🕯 The Paradox of Vulnerability
We crave to be seen but the moment someone looks too closely, we retreat. Even in private, we censor ourselves. Why?
PERSONAL


Why we crave to be seen yet hide when the light hits us.
We want to be known.
We ache to be seen past the surface: past the roles, masks, edits.
And yet, when the moment comes, we flinch.
We disappear.
We laugh it off.
We sabotage the closeness we once begged for.
This is the paradox of vulnerability:
We want to be understood, but we fear what that understanding might cost.
Even in the privacy of a journal, meant to be a sanctuary and we censor ourselves.
We soften words. Avoid certain truths.
We act like someone might read it, even when no one will.
Why?
Because the act of confessing, even to the page, threatens our carefully maintained version of ourselves.

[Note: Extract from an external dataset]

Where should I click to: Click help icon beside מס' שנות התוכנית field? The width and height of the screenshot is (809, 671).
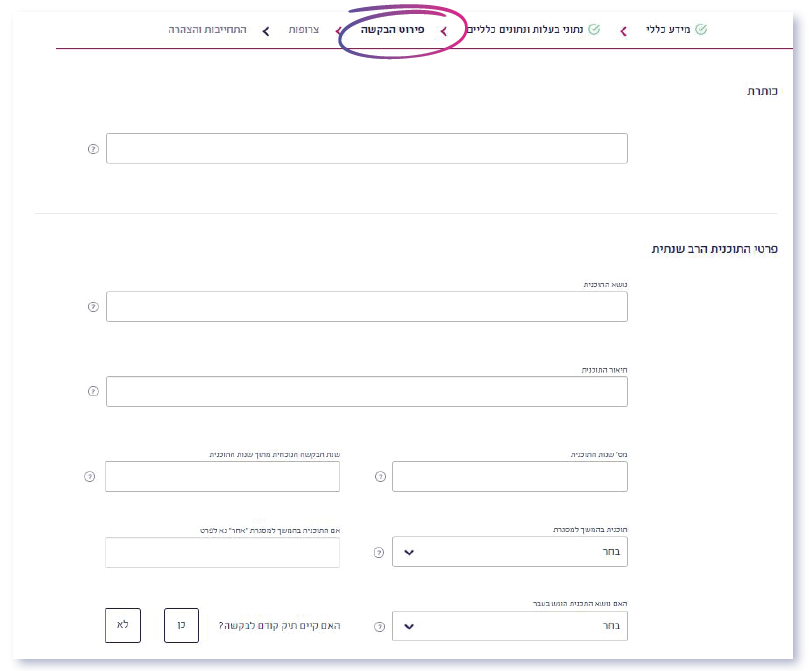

Because to write it down is to admit it’s real.
Some people don’t fear being misunderstood.
They fear being understood too well.
To be vulnerable is to hand someone the sharpest part of yourself and trust they won’t use it.
It is terrifying not because it’s weak but because it’s powerful.
Because it gives someone access.
We think of vulnerability as soft.
But really, it’s high-stakes exposure.
It says: “Here’s the thing I don’t show anyone. Don’t break it.”
And we know most people… do.
So we wear irony like armor.
We overshare meaningless things to distract from what truly matters.
We build versions of ourselves that look emotionally articulate but are actually performance pieces.
We turn insight into Instagram captions and call that healing.
But the real thing?
The raw, shaking thing beneath the intellect, beneath the image?
That’s the part we hide.
Even from ourselves.
Sometimes, the person who seems the most open is the most hidden.
Because being articulate about your feelings isn’t the same as being honest about them.
Because self-awareness can become its own disguise.
You can talk about your pain in perfect language and still never feel safe showing it.
So what does this fear shape?
It creates relationships where we’re “close” but not intimate.
Friendships where everything is shared except what actually matters.
Love that feels good in theory but leaves us hollow in practice.
We perform vulnerability, hoping it will earn us connection.
But real connection can only come from what we don’t polish.
Maybe the real fear isn’t being hurt.
Maybe it’s being seen so clearly that we can no longer pretend to be who we thought we were.
Maybe vulnerability isn’t a weakness, but a mirror.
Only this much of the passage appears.